[TASK INSTRUCTIONS]
1. In the article on tourism rankings, which country placed first among the 139 rated in 2011?
2. Repeat everything in the article on tourism rankings from "Welcome to the" down to "Tourism Competitiveness Index.".
3. Sum up the article on tourism rankings in three sentences.

[SOURCE PASSAGE]
Mass tourism on the Costa Brava, Spain. Economic success or failure? (Photo by Jonathan Tourtellot)

Third in a series of occasional blogs about the ever-changing quality of travel destinations around the world—about what’s going on behind the scenes and how it affects the character of the places we care about.

Hong Kong has more natural attractions than Ireland. Sweden is culturally richer than all of India.

Eh?

Welcome to the world of economic research—combined in reports that can be used to shape the places we love to visit. The business leaders and economists who gathered at the World Economic Forum recently in Davos, Switzerland can find the data behind these startling comparisons in the Forum’s own 500-page Travel & Tourism Competitiveness Report.

To be sure, the report is a massive piece of work—wonky but fascinating stuff if you’ve never looked at how the tourism industry thinks. The report’s star feature is its ratings of national economies, the Travel and Tourism Competitiveness Index.

“Competitiveness” is money-speak for: “Would your company want to build a hotel there?” Of course, the question behind the question then has to be: “Would we travelers show up and stay in it?”

And the winner is . . .

Presumably, then, the most competitive countries are the ones we would most enjoy visiting. So which is the best? Of the 139 countries rated in 2011, Numero Uno, the winner for the fourth year running is:

Switzerland.

Well, OK. Switzerland is certainly pretty good. It’s a beautiful country that takes excellent care of itself. Coincidentally (sort of), it’s the home of Davos. Is it the most appealing nation on Earth? It’s not without wrinkles. The Swiss franc soared so high into the stratosphere—at least until the Swiss tied it down to the euro—that most people couldn’t afford visiting where an average restaurant meal for two could run $200. Not so competitive, that!

Otherwise, though, Switzerland is a reasonable winner. At the other end of the scale,it’s no surprise either that impoverished, refugee-laden Chad anchors the bottom at No. 139. The U.S., by the way, comes in at a strong number 6, despite bombing out on ease-of-entry. (Just try to get a visa.)

But the Forum’s report contains some bizarre results, too. The scores are a composite of 14 different categories, each with its own sub-scores, and they don’t always add up:

  • Ireland, the Emerald Isle, ranks 112 on natural resources, much lower than high-rise Hong Kong, ranked at 68. Really?
  • Botswana, home of $400-a-night eco-safaris, nevertheless ranks 8 on price competitiveness, purportedly a much better deal than moderately priced Peru, at rank 81.
  • Sweden ranks first in cultural resources—more than France (rank 10) or all of polyglot India (rank 24).

How can this be? The answer lies in the use of metrics—that is, the report relies on things you can count. The ranking system is based partly on CEO interview results but more heavily on a set of quantifiable indicators. Hong Kong, for instance, has a high percentage of its tiny land area under protection, so it comes out looking greener than Ireland. New Zealand’s vulnerable island ecosystem records the world’s highest rate of threatened species—probably because New Zealand actually bothered to record them—but that bad number knocks one of the world’s most conservation-minded nations downward in the ranking.

Why should we care? Because governments and investors make decisions based in part on this report, decisions that might improve a destination, or ruin it.

[GIVEN DATA]
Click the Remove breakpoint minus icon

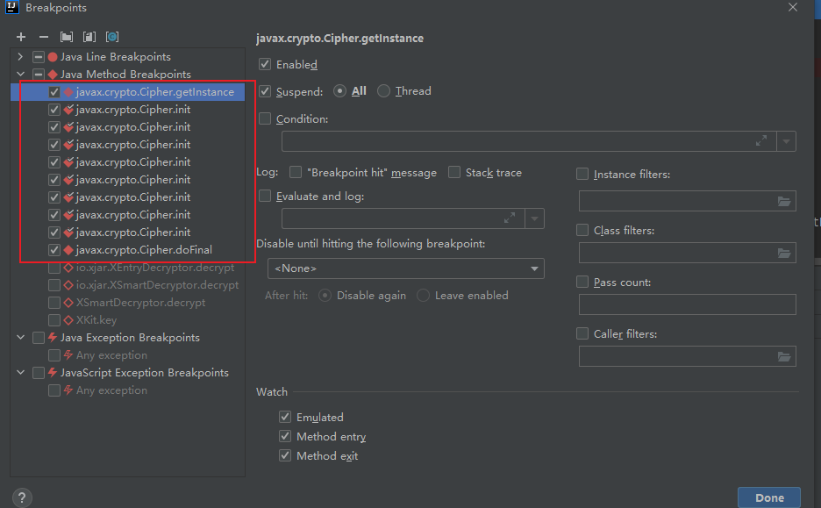point(43,37)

[ANSWERS FOR THE TASKS]
1. Switzerland, for the fourth year running.

2.
Welcome to the world of economic research—combined in reports that can be used to shape the places we love to visit. The business leaders and economists who gathered at the World Economic Forum recently in Davos, Switzerland can find the data behind these startling comparisons in the Forum’s own 500-page Travel & Tourism Competitiveness Report.

To be sure, the report is a massive piece of work—wonky but fascinating stuff if you’ve never looked at how the tourism industry thinks. The report’s star feature is its ratings of national economies, the Travel and Tourism Competitiveness Index.

3. The World Economic Forum's Travel & Tourism Competitiveness Report ranks 139 countries, with Switzerland first for the fourth year running, Chad last, and the U.S. sixth. Some results seem bizarre, such as Hong Kong outranking Ireland on natural resources and Sweden ranking first in cultural resources. These come from the report's heavy reliance on countable indicators, and they matter because governments and investors base decisions on the report that might improve a destination or ruin it.